Today Tunisian president Kaies Saied dissolved the parliament after parliament members challenged the autocratic powers he has exercised since his self-coup last July. Last Wednesday, lawmakers held an online meeting, defying Mr. Saied’s warning that the session was illegal, and a majority voted against his power grab, which they said violated the country’s Constitution.
Elected in a landslide in 2019, the president has been ruling by decree since July, jailing opponents,
suspending parts of the Constitution, dismissing the Supreme Judicial Council and restricting press freedom.
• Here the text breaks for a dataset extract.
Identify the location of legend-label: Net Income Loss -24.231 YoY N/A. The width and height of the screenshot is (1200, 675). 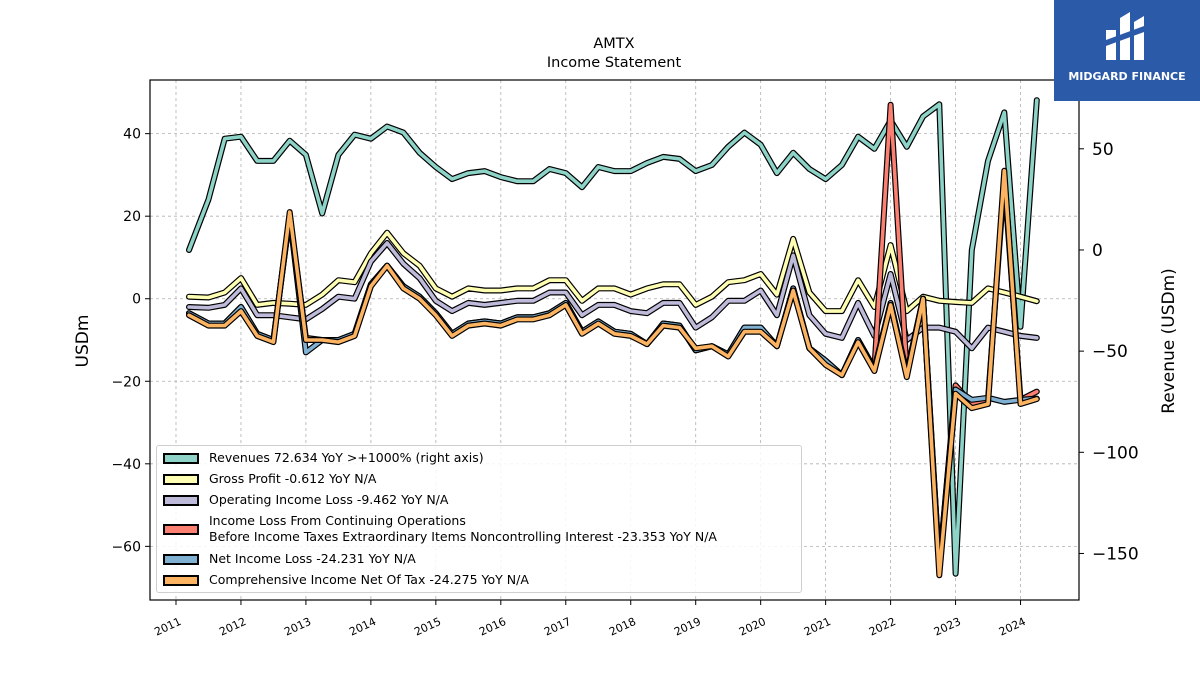
(312, 558).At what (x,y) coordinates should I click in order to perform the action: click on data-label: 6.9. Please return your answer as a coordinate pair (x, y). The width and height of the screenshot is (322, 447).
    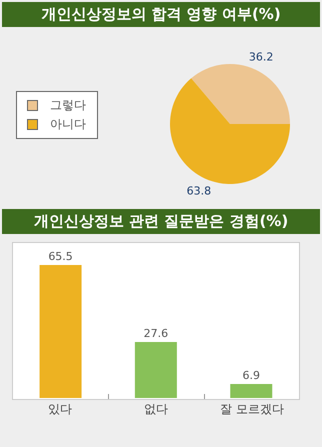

Khalil Bendib spoke with our Tunisian correspondent Mohammed-Dhia Hemmami about the current political situation in Tunis.
To commemorate Palestinian Land Day, an annual event dating back to March 30, 1976, when six unarmed Palestinians were killed by Israeli forces during protests against the Israeli government’s expropriation of large tracts of Palestinian land for Jewish settlers, we also bring back a 2014 conversation with UC Berkeley Professor Samera Esmair about the return of some of the Palestinian refugees to their village Kafr Bir`im, located in northern Palestine in the Galilee, whose residents were expelled in 1948.
Mohamed-Dhia Hammami is an independent researcher and analyst and a PhD Student at Syracuse University.
Samera Esmeir is Assistant Professor of Rhetoric at the University of California, Berkeley.